Having multiples is a precious gift and brings with it all sorts of benefits, surprises, and joy. But don’t feel bad if you are finding focusing on the good bits a little difficult.
The last thing you need to do is add to your stress by feeling guilty for not loving every moment (or even any moment…)
Anecdotally, parents of multiples report higher levels of physical stress, tiredness, difficulty bonding and even anxiety and depression than parents of single babies. This article looks at some reasons why you might not be enjoying being a parent of twins or triplets.
Let’s look at some reasons why you might not be enjoying being parent of twins or multiple babies.

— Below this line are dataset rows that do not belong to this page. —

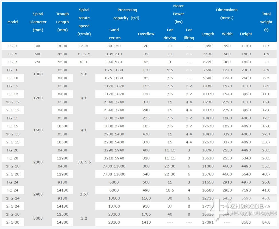Screen dimensions: 279x229
Task: Select the For lifting sub-header
Action: pos(189,34)
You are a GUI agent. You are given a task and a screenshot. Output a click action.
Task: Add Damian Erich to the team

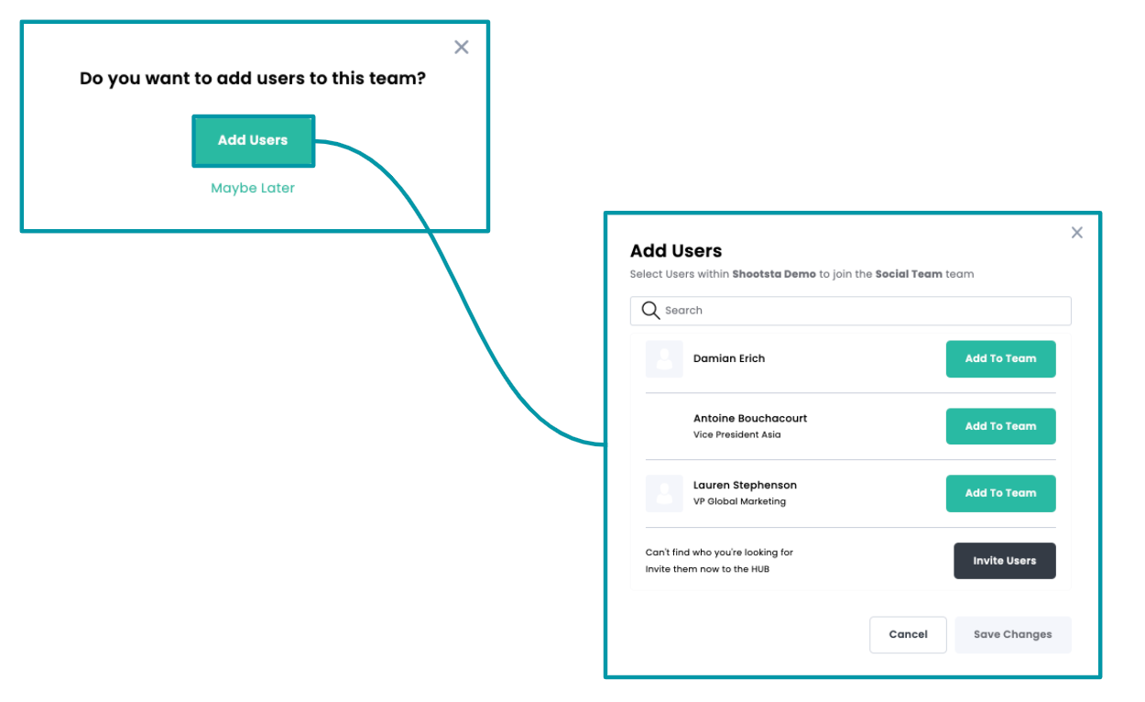1000,359
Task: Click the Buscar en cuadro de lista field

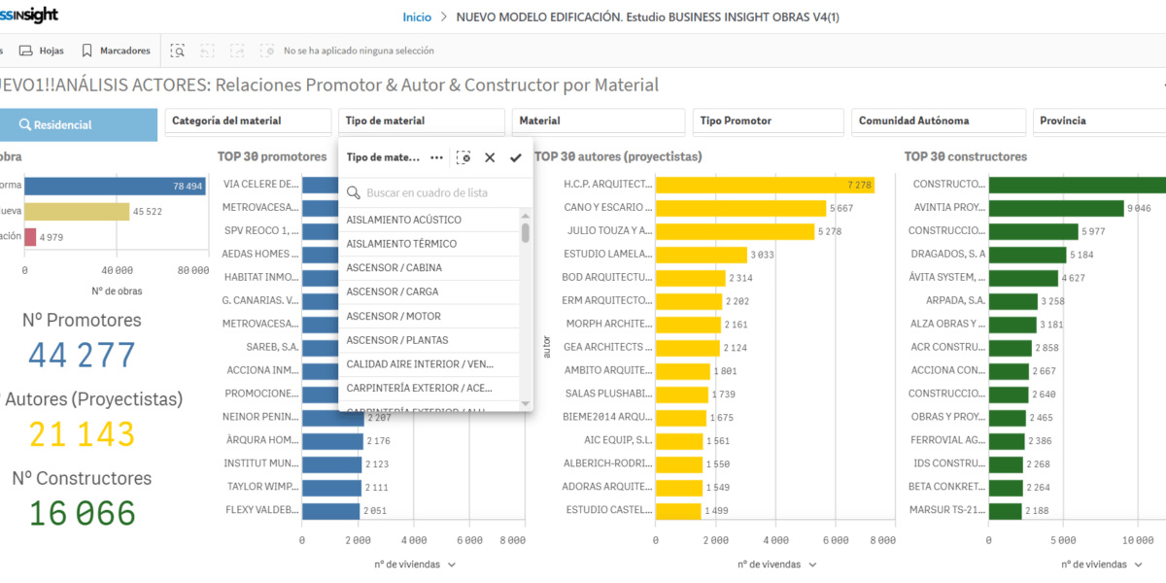Action: coord(435,193)
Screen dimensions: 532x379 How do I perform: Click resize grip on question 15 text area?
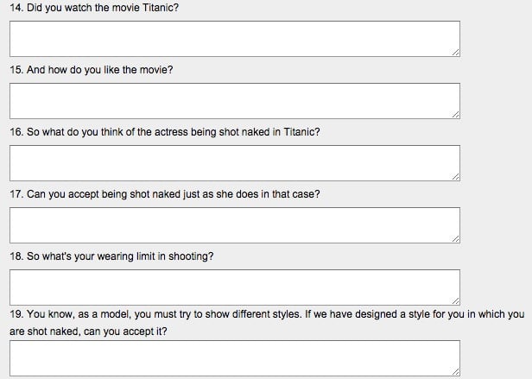pos(456,114)
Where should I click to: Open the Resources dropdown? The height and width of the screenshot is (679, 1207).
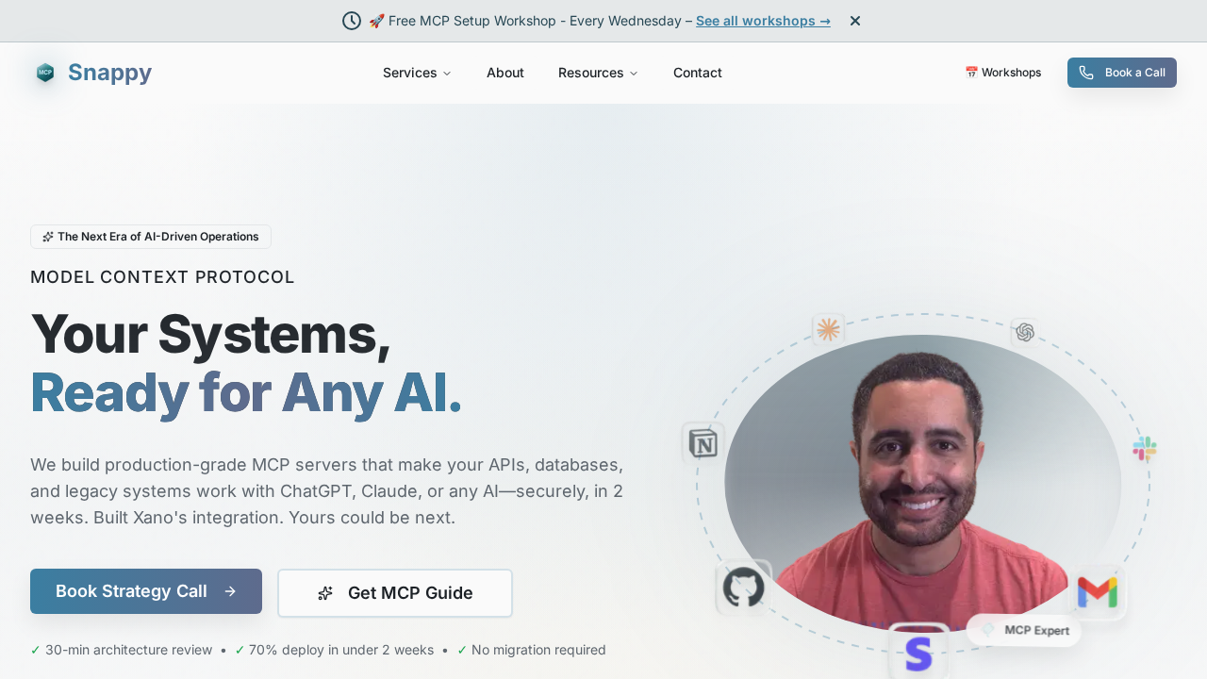pos(597,73)
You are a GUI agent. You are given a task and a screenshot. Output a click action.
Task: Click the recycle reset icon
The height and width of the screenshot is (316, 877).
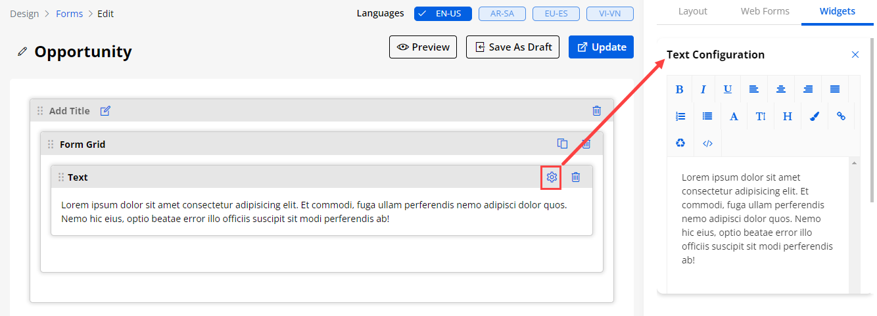click(x=680, y=143)
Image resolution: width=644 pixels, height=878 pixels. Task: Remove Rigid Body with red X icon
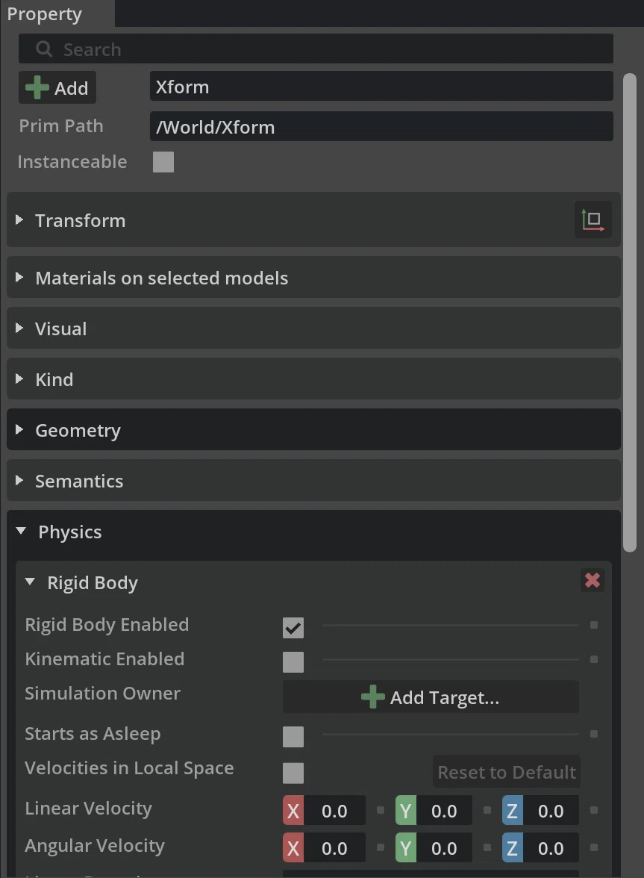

You are physically drained
Mums (and Dads) of little babies are physically exhausted, to the point where they can’t think straight and sometimes can’t remember who they are or what sort of things they used to enjoy. It can be hard to find anything that makes you happy right now, let alone find happiness in two little squirming crying life-sucking cling-monkeys.
Your emotions and mood are all over the place, so you are probably not feeling regular levels of enjoyment. It isn’t a sign of substandard parenting or even lack of love for your child – you just physically feel like crap.
Having more than one baby can make it harder for you to bond with each one, which can naturally contribute to you not enjoying this time. If you can’t connect and engage on some human level with your babies, then this can just become an unrelenting chore.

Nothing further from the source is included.